Francisco repetiu mensagens em defesa da comunidade cristã, apelando ao diálogo entre religiões e à paz

Foto: Vatican Media

Bagdade, 08 mar 2021 (Ecclesia) – Francisco regressou hoje a Roma, após ter-se tornado o primeiro Papa a visitar o Iraque, numa viagem marcada pelas mensagens em defesa da comunidade cristã, apelando ao diálogo entre religiões e à paz no país e no Médio Oriente.

“Deus é misericordioso e a ofensa mais blasfema é profanar o seu nome odiando o irmão. Hostilidade, extremismo e violência não nascem dum ânimo religioso: são traições da religião”, declarou, num simbólico encontro inter-religioso que decorreu em Ur dos caldeus, a terra natal do patriarca Abraão, uma referência para judeus, cristãos e muçulmanos.

A despedida decorreu, numa cerimónia privada, no aeroporto internacional de Bagdade, com a presença do presidente iraquiano, Barham Salih, e responsáveis das comunidades cristãs.

O chefe de Estado do Iraque recorreu ao Twitter para elogiar a “grande mensagem de humanidade e solidariedade” do Papa.

“A sua presença, sinal de paz e amor, vai ficar para sempre nos corações de todos os iraquianos”, escreveu.

O voo descolou cerca das 09h55 locais (06h55 em Lisboa) e chegou a Roma pelas 12h20 (11h20 em Lisboa), meia hora antes do previsto.

Francisco viajou na companhia de 74 jornalistas de 15 países, com quem falou durante o regresso à capital italiana.

A visita, também a primeira desde o início da pandemia, foi considera “emblemática” pelo próprio Papa, ao partir da Itália, na última sexta-feira, e como um “dever” para com uma comunidade “martirizada” pela violência terrorista e a guerra, nas últimas décadas.

O tema esteve presente no discurso inaugural, o único diante de responsáveis políticos, no Palácio Presidencial de Bagdade, onde Francisco condenou o fundamentalismo e apelou ao reconhecimento dos direitos de cidadania de todos os crentes.

Ainda na capital iraquiana, o Papa homenageou as vítimas do atentado terrorista que matou 48 pessoas, na Catedral siro-católica de Sayidat al-Nejat (Nossa Senhora da Salvação), a 31 de outubro de 2010.

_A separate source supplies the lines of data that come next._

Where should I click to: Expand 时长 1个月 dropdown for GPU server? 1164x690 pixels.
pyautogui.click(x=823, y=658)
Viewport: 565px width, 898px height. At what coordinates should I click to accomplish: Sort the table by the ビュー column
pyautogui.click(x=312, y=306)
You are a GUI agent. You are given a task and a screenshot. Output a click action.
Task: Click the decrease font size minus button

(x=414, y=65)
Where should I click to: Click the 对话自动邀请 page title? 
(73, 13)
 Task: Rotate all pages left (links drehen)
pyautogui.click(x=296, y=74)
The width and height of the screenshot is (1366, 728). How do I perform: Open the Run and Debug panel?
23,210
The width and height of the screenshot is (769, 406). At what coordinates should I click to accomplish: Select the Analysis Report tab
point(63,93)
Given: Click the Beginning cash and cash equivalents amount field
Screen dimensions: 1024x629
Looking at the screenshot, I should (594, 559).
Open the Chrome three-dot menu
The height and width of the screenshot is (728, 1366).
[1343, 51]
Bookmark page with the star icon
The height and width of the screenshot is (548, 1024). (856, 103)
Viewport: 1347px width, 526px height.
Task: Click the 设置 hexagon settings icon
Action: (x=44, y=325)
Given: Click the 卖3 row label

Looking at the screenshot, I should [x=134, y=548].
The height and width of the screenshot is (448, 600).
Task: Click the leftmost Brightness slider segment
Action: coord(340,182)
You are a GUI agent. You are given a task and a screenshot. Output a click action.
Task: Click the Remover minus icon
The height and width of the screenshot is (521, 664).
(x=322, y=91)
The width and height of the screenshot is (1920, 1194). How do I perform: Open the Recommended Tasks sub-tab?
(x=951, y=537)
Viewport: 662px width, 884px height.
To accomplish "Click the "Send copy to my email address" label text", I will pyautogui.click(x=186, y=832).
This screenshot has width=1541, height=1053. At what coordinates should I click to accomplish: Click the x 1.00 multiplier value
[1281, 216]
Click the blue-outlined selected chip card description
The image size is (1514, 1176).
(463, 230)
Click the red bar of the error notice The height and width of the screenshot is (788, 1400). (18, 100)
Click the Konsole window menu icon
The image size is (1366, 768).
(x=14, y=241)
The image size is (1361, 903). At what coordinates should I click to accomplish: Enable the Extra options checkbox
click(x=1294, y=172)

No sábado, Francisco fez história ao visitar a cidade de Najaf, uma das mais sagradas para o Islão xiita, encontrando-se com o grande aiatola Al-Sistani, com quem pediu “respeito mútuo e diálogo entre religiões.

O líder xiita emitiu uma declaração, após o encontro, defendendo “paz e segurança” para os cristãos no Iraque.

Em Ur, o Papa rejeitou o terrorismo e a violência em nome de Deus, considerando que nenhum crente pode ficar calado “quando o terrorismo abusa da religião”.

A primeira Missa com a comunidade católica foi celebrada na Catedral de São José, em Bagdade, junto da histórica comunidade caldeia, recordando os “mártires” do último século e quem sofre “perseguições” pela sua fé cristã.

Este domingo, terceiro dia da viagem, Francisco multiplicou gestos e palavras de homenagem às vítimas da guerra e terrorismo, rumando a norte para visitar Erbil, Mossul e a cidade cristã de Qaraqosh.

Em Mossul, bastião do autoproclamado Estado Islâmico antes da sua derrota, o Papa falou junto às ruínas de quatro igrejas – onde rezou em silêncio – criticando os que “pervertem o nome de Deus ao percorrer caminhos de destruição”.

Se Deus é o Deus da vida – e é-O –, não nos é lícito matar os irmãos em seu nome. Se Deus é o Deus da paz – e é-O –, não nos é lícito fazer a guerra em seu nome. Se Deus é o Deus do amor – e é-O –, não nos é lícito odiar os irmãos”.

Em Qaraqosh, Francisco viveu o seu primeiro banho de multidão, deixando uma mensagem de esperança à cidade de maioria cristã, num clima de festa: “O terrorismo e a morte nunca têm a última palavra”.

O último encontro da viagem foi a celebração da Missa num estádio de Erbil, com milhares de pessoas, a quem o Papa convidou a perdoar e a evitar qualquer ideia de “vingança”, depois dos sofrimentos dos últimos anos.

“O Iraque ficará sempre comigo, no meu coração”, declarou, emocionado.